Italian Food: Life Beyond Lasagna

You may love going out to eat at a nice Italian restaurant. But did you know there is far more to Italian cuisine than just ravioli and spaghetti? If you're interested in expanding your culinary horizons the next time you head to your favorite Italian restaurant, here are the basic dishes of two very different regions.

Venetian Cuisine

In Venice and the surrounding area, known as Veneto, the cuisine is quite different than what an American typically thinks of Italian food. Veneto has three distinct geographical areas: coasts, plains, and mountains. The food varies with the geography.

Venetian Lagoon is an enclosed bay that Venice sits on. Naturally, there is an abundance of fresh seafood in the area. Fried sardines and onions with vinegar, raisins and pine nuts is a popular dish, as is pasta with an anchovy sauce. Soft-shell crabs, brackish shrimp, and cuttlefish with squid ink sauce are also common dishes in the coastal area.

Moving out from the coast to the plains, this fertile agricultural area relies more on meat and less seafood. Entrees are in many ways very similar to American barbecue, with an abundance of mixed grilled meats and simple sauces. Frog legs, veal, pumpkin, asparagus, and polenta, which is made from corn meal, are also frequent favorites, with the polenta sometimes enriched with cheese and bits of meat.

In the foothills of the Dolomites, popular with tourists for winter skiing and mountain climbing, hearty dishes of beans and pasta, rice and peas, and risotto are common. Risotto is cooked in broth and other ingredients, like wild mushrooms, until it becomes a rich and creamy entree. Sausages, dried salamis, and asiago cheese are also frequently on the menu. Tiramisu, espresso-soaked ladyfinger cookies with mascarpone cheese and chocolate, is the region's most popular dessert.

Tuscan Cuisine

The Tuscany region in northwest Italy is all about simple cuisine. Mining and farming are the region's major industries. In addition to olives and grapes, potatoes, tobacco, and rice are grown. Typical Tuscan cuisine reflects the need for humble, easy food after long, backbreaking days in fields and mines. As a result, many Tuscan dishes only have a few ingredients.
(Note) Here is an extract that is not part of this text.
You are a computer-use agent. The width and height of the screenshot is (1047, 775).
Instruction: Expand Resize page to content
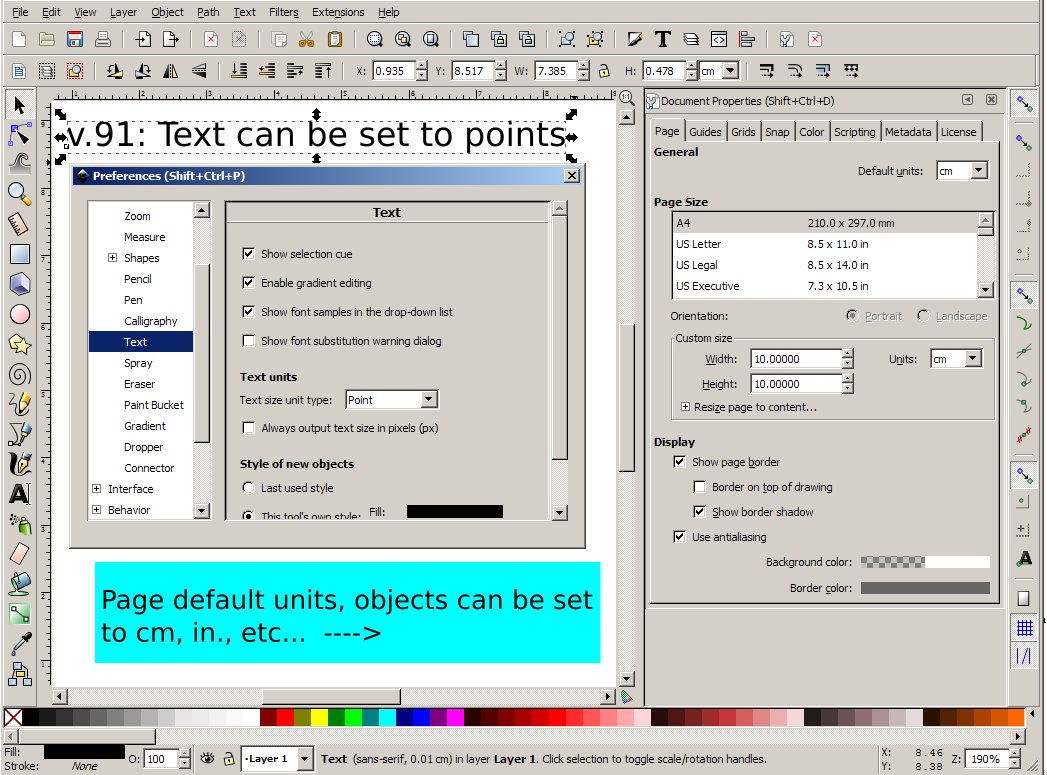tap(685, 407)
Game meats, like wild boar, deer, rabbit, and pheasant are often hunted. These meats are usually made into a ragu, a thick stew, or tossed with pappardelle, a wide, flat noodle. Leftover beans and vegetables from the day before are used to make minestrone, a vegetable soup in a rich broth. The soup is never really the same as it depends on what needs to be used up, whether it be beans, potatoes, spinach, tomatoes, or onions. Served with bread and cheese, soups and stews are a comment peasant meal in Tuscany.

High-quality beef is also raised in the region. Steak Florentine is common on restaurant menus. It is usually served with cannellini or white beans, lemon, and the region's most distinctive wine, Chianti, with cavalucci, an almond cookie with dried fruit and honey, for dessert.